Honda, based in Tokyo, raised pay by 24 percent at a parts- making factory in Foshan, Guangdong province, last month after a strike crippled its production in China. Two more facilities were hit by strikes this week.
Wages in privately owned companies will rise as much as 17 percent annually over the next three years, said Jun Ma, an economist at Deutsche Bank AG in Hong Kong.
China’s inflation accelerated in May to 3.1 percent, the quickest pace in 19 months, and producer prices rose the most in 20 months, the statistics bureau said in Beijing today.
A construction boom fueled by 4 trillion yuan ($586 billion) of stimulus and record bank lending has boosted job opportunities in western and central China. Manufacturers including Ningbo-based Dejin Textile Co., Shanghai-based China Crown Textile and Shenzhen Jufeng say that’s made it harder for them to attract migrants to coastal factories.
Children and Wives
“Workers don’t want to leave their children and wives” now that more jobs are available near home, said Shenzhen Jufeng’s Jia. “The inland regions are booming because the government is spending so much.”

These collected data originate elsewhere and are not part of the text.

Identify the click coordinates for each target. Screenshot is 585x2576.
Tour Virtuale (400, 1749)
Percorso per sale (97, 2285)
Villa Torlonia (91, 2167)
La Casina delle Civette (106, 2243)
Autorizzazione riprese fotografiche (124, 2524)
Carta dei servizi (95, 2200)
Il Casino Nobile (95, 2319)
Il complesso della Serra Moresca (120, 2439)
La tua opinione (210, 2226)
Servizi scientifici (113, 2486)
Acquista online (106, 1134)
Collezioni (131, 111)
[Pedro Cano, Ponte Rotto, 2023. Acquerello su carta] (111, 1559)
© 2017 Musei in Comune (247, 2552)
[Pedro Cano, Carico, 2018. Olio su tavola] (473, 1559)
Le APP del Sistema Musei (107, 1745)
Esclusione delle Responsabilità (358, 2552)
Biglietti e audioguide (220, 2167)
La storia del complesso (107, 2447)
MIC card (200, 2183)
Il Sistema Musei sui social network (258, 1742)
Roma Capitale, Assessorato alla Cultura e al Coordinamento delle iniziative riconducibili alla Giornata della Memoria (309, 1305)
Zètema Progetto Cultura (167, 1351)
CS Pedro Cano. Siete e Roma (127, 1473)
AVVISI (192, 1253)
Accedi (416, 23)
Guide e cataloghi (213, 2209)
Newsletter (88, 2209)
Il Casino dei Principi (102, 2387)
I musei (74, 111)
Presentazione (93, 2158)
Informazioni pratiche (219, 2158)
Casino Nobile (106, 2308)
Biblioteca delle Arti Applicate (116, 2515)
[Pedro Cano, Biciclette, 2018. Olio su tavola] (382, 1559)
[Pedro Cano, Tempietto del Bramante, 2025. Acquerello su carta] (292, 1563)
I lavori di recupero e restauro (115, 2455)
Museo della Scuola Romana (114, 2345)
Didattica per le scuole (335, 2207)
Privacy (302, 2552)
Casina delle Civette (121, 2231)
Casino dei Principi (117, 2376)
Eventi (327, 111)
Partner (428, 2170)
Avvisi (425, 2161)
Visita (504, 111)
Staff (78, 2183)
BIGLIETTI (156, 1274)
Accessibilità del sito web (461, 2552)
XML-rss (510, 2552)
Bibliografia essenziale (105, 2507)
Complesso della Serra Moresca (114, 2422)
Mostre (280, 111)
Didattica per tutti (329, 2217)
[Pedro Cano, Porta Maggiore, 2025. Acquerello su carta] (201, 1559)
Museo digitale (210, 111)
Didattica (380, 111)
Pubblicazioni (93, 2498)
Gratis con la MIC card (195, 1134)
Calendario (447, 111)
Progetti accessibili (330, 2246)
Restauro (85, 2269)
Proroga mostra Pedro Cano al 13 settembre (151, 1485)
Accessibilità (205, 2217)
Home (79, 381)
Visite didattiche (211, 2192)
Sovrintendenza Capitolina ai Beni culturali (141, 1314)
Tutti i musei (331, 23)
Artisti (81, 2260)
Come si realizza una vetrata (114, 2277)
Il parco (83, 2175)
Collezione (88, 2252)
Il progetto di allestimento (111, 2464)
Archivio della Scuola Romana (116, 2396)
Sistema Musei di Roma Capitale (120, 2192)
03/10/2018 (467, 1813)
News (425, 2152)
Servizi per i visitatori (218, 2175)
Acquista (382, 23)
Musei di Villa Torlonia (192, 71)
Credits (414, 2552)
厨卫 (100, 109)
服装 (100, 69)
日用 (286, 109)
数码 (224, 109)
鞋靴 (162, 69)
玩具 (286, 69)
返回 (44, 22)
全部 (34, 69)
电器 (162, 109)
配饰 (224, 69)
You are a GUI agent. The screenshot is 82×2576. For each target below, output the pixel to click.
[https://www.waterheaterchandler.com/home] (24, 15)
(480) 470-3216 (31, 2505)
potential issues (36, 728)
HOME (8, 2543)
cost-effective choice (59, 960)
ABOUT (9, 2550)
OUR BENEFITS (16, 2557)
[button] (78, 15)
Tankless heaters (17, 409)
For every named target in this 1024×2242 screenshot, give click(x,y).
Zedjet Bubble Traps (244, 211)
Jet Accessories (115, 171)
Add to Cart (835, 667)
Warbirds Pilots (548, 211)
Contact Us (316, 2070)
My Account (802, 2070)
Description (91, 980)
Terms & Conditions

Ningbo Ocean Textiles’s Wang cites the city of Chongqing, 2,400 kilometers (1,492 miles) up the Yangtze river from Shanghai, as an example of the difficulties he faces recruiting. Chongqing’s economy expanded 14.9 percent last year.
“Chongqing workers used to go to the east coast to work,” he said. “Now their home is a booming city, and lots of companies have moved there. Why do people there need to leave?”
China’s export recovery is also tightening labor markets. Shipments abroad surged 48.5 percent from a year earlier in May, the most in more than six years after excluding distortions caused by the Lunar New Year holiday.
The number of people hired last year in eastern China’s provinces, the backbone of the country’s three-decade economic growth, fell by 8.8 million because job seekers had been lured to inland areas by rising wages, according to the National Bureau of Statistics in Beijing.
The pay gap between the eastern region and inland China is now 5 percent, down from 15 percent five years ago, according to Ha at CICC.
“Wages in the eastern areas aren’t attractive enough,” statistics bureau spokesman Sheng Laiyun said. “Younger peasant workers are demanding better work conditions and welfare.”